--- Start ---

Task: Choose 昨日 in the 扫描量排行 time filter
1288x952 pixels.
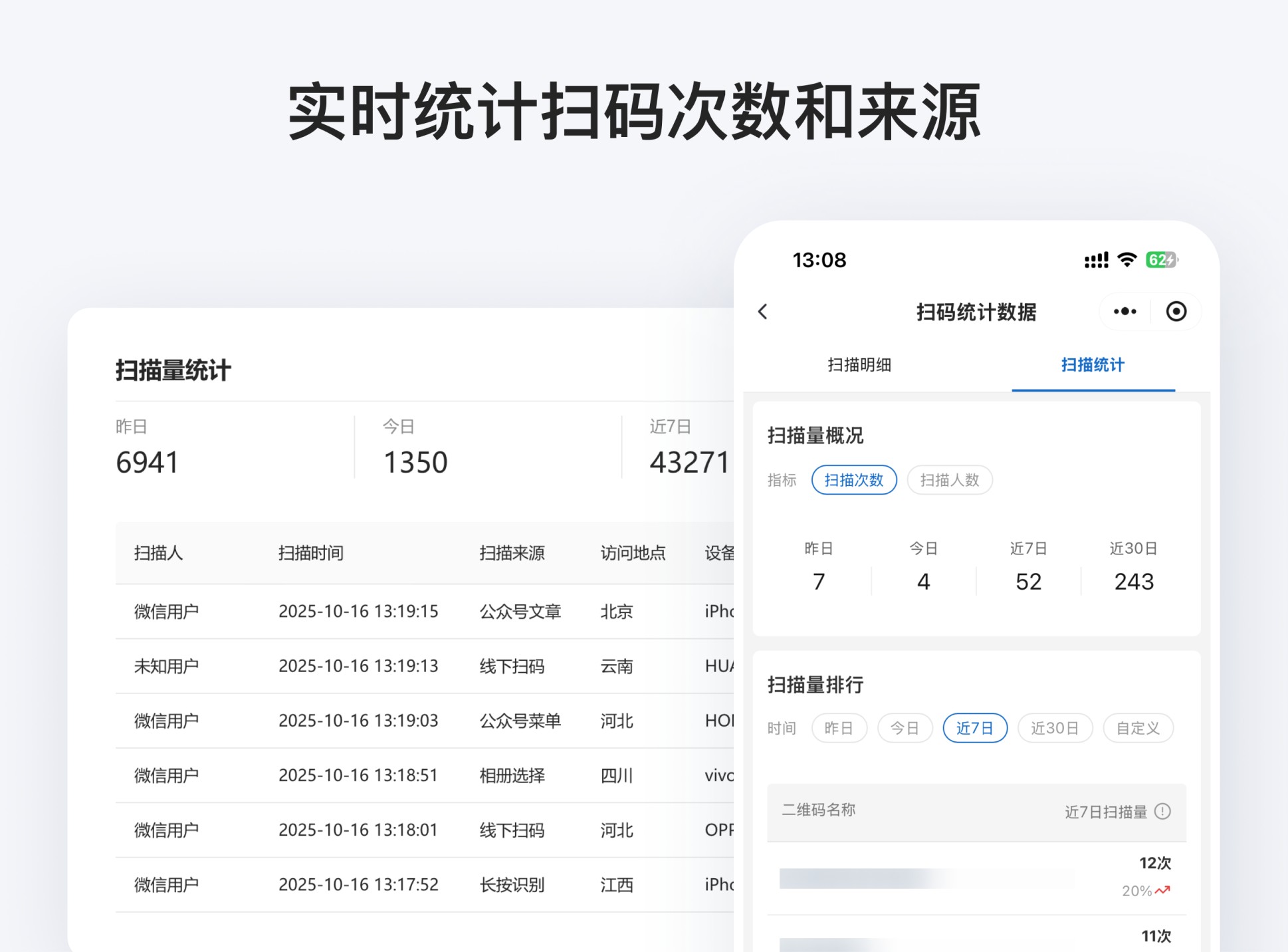Action: coord(839,728)
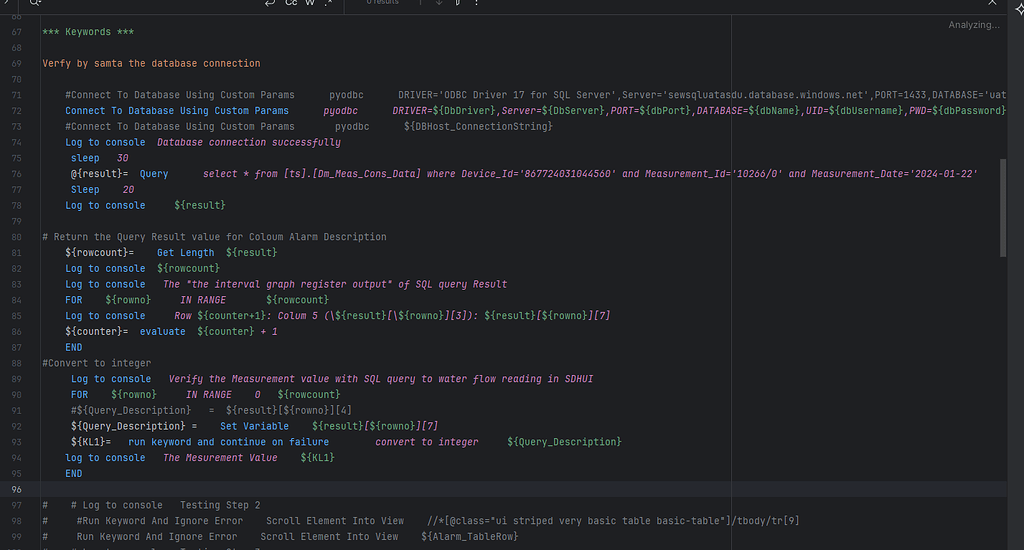The image size is (1024, 550).
Task: Open the AI assistant sparkle icon
Action: point(1019,9)
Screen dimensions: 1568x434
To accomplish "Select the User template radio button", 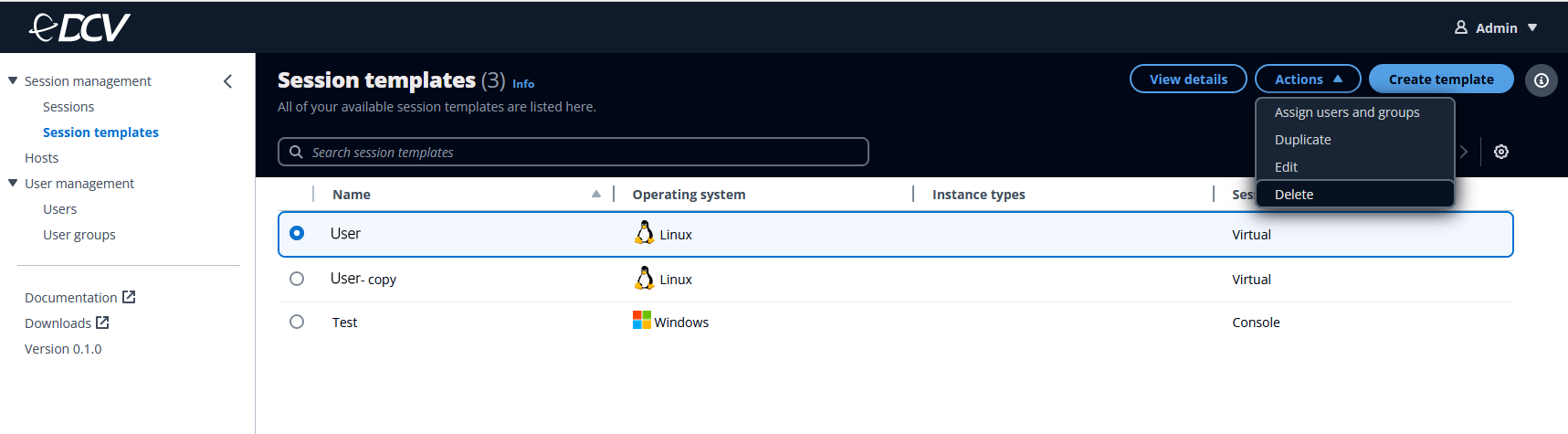I will 297,233.
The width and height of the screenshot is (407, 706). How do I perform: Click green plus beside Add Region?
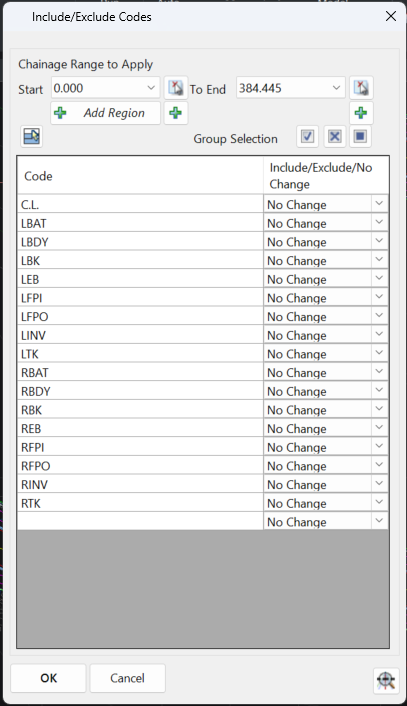(x=176, y=113)
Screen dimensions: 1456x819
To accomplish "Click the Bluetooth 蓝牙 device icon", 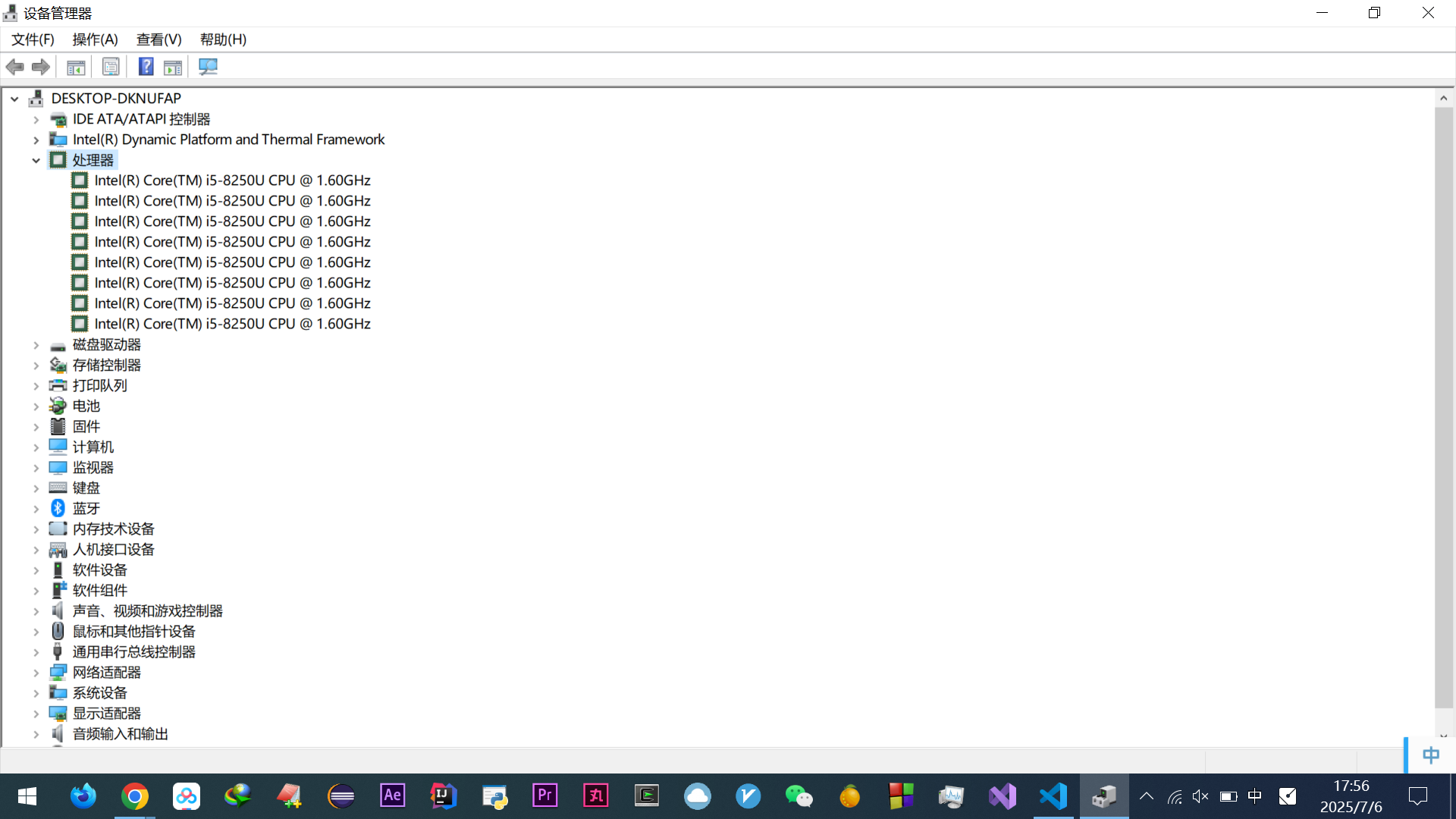I will (x=58, y=508).
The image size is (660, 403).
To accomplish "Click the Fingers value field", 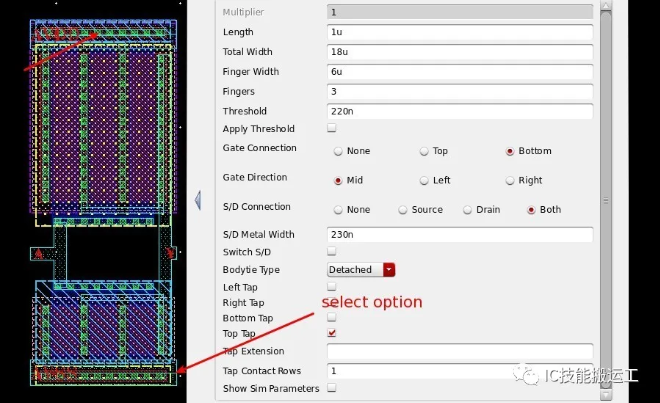I will point(460,92).
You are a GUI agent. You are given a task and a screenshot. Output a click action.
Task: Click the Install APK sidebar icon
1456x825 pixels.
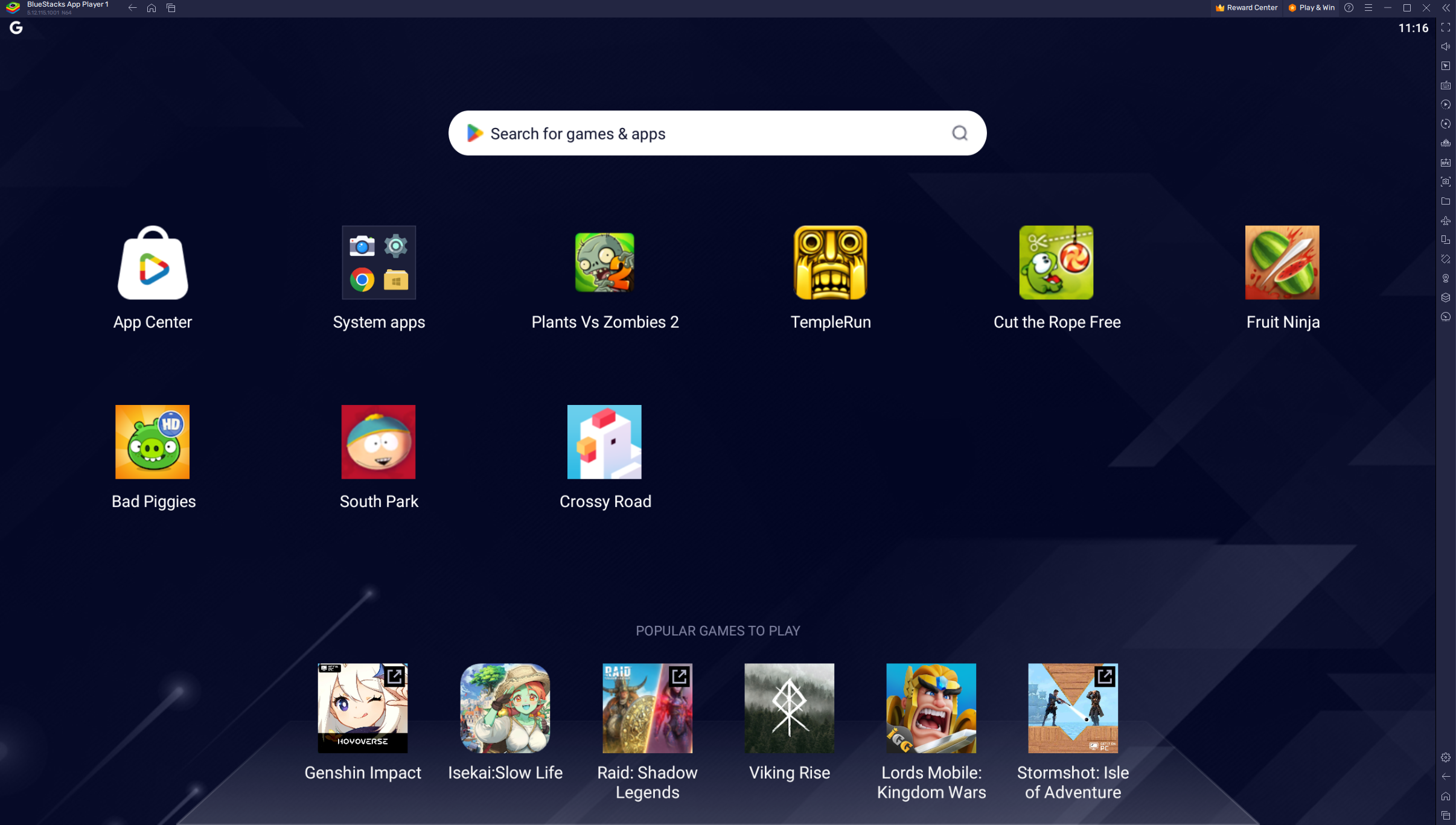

--- End ---

Could you swap "sidebar" for "toolbar" in the items, starting with the line that contains "You are a GUI" and going on through the end of the items, and give those lines again otherwise unchanged, without the pictures?

You are a GUI agent. You are given a task and a screenshot. Output a click action.
Task: Click the Install APK toolbar icon
1456x825 pixels.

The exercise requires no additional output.